Generally, positions and orientations 1"-8" of arm 5, box 1 and stopper 12 shown in FIG. 5 conform to correspondingly designated positions and orientations illustrated in FIG. 4. A substantial difference lies in the magnitude of an angle 14 subtended between arms 5 and box diagonal 1.10. As shown in FIG. 5, it is not necessary for guide surface 20 to be connected to guide outlet 4.1; guide surface 20 may instead be provided with an introductory guide portion 35. In order to prevent the motion of back box edge 1.4 with respect to arm surface 5.5 during the interval between the issuance of edge 1.4 from outlet 4.1 and the engagement of this edge with surface 20 or 35, camming surface 10 is shaped to give the carrier arm an angle of inclination of 90° with respect to box diagonal 1.10. Such an inclination angle eliminates any force component exerted on the blank by the carrier arm in a direction parallel to surface 5.5 and maximizes the friction force between the same and back box edge 1.4, thereby forming a locked engagement of the arm and this edge. A gripper such as a shoulder or a recess may be formed in arm surfaces 5.5 to further ensure a lock between arm 5 and back blank edge 1.4.
As indicated by arrows 43 and 44 in FIG. 4, rotary carrier 30 may be adjustably secured to frame 3 for varying the distance of axis 33 from guide surface 20 and from outlet 4.1 to facilitate the handling by the device of blanks of different front-back edge separations. As indicated by an arrow 17 in FIG. 2, lower edges 15.2 of exit slots 15 may be shiftable for varying the position and size of entrance opening 15.7 to correspond to resulting changes in plane separation 32 and the location of stopper carrier 30.

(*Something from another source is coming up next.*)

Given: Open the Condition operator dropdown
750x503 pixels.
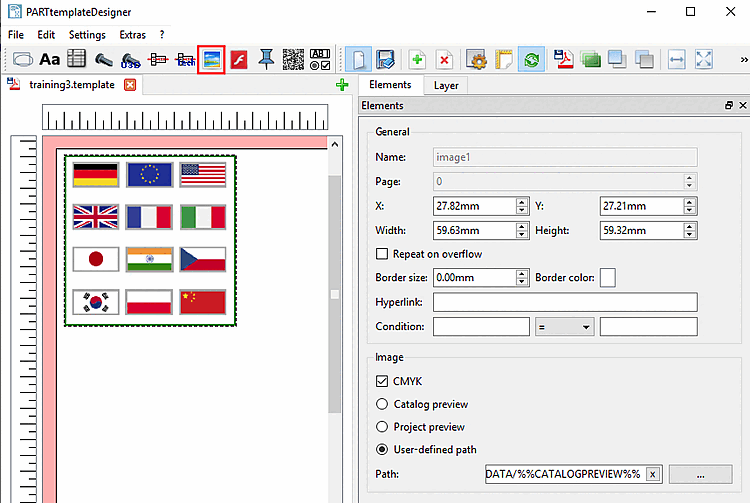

FIG. 2 shows a pair of pressurized-air guns 24 mounted on frame 3 laterally of outlet 4.1 and having nozzles 25 oppositely oriented for directing jets of air against flaps 1.1, 1.2 to exert a breaking-open force on a blank 100 prior to the striking of stopper 12 by the blank's front edge 1.3. Such a force acts in a manner analogous to the heretofore-described tensile force and serves to facilitate correct opening of a blank 100 under the action of carrier arms 5 and stopper 12.